Additional Information and Where to Find It
This communication does not constitute an offer to buy, or solicitation of an offer to sell, any securities of Georgia Gulf, PPG’s commodity chemicals business or PPG. In connection with the Transaction, Georgia Gulf will file with the SEC a registration statement on Form S-4 that will include a proxy statement and prospectus of Georgia Gulf relating to the Transaction. INVESTORS AND SECURITY HOLDERS ARE URGED TO READ THE REGISTRATION STATEMENT AND PROXY STATEMENT/PROSPECTUS, AND ANY OTHER RELEVANT DOCUMENTS, WHEN THEY BECOME AVAILABLE, BECAUSE THEY WILL CONTAIN IMPORTANT INFORMATION ABOUT GEORGIA GULF, PPG’S COMMODITY CHEMICALS BUSINESS AND THE TRANSACTION. Investors and security holders will be able to obtain these materials (when they are available) and other documents filed with the SEC free of charge at the SEC’s website, www.sec.gov. In addition, copies of the registration statement and proxy statement/prospectus (when they become available) may be obtained free of charge by accessing Georgia Gulf’s website at www.ggc.com, clicking on the “Investors” link and then clicking on the “SEC Filings” link; or upon written request to Georgia Gulf at Georgia Gulf Corporation, 115 Perimeter Center Place, Suite 460, Atlanta, Georgia 30346, Attention: Investor Relations; or upon written request to PPG at PPG Industries, Inc., One PPG Place, Pittsburgh, Pennsylvania 15272, Attention: Investor Relations. Shareholders may also read and copy any reports, statements and other information filed by Georgia Gulf or PPG with the SEC at the SEC public reference room at 100 F Street, N.E., Washington, D.C. 20549. Please call the SEC at 1-800-SEC-0330 or visit the SEC’s website for further information on its public reference room.

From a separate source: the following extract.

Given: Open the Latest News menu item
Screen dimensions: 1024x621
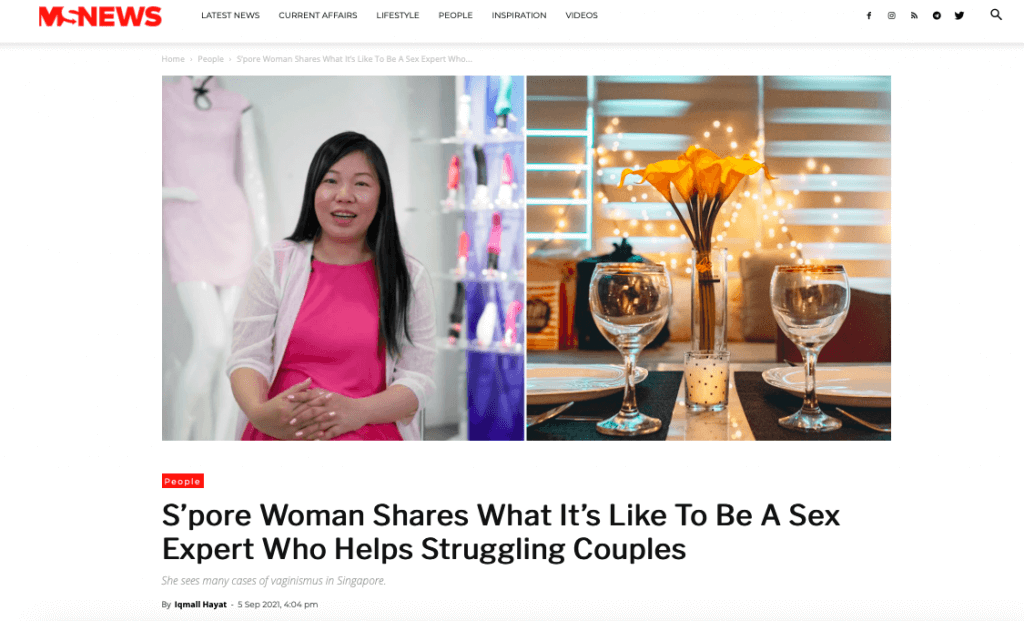Looking at the screenshot, I should (231, 15).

Participants in the Solicitation
Georgia Gulf, PPG, and certain of their respective directors, executive officers and other members of management and employees may be deemed to be participants in the solicitation of proxies from shareholders in respect of the Transaction under the rules of the SEC. Information regarding Georgia Gulf’s directors and executive officers is available in its 2011 Annual Report on Form 10-K filed with the SEC on Feb. 24, 2012, and in its definitive proxy statement filed with the SEC on April 16, 2012, in connection with its 2012 annual meeting of stockholders. Information regarding PPG’s directors and executive officers is available in its 2011 Annual Report on Form 10-K filed with the SEC on Feb. 16, 2012, and in its definitive proxy statement filed with the SEC on March 8, 2012, in connection with its 2012 annual meeting of stockholders. Other information regarding the participants in the proxy solicitation and a description of their direct and indirect interests, by security holdings or otherwise, will be contained in the registration statement and proxy statement/prospectus and other relevant materials to be filed with the SEC when they become available.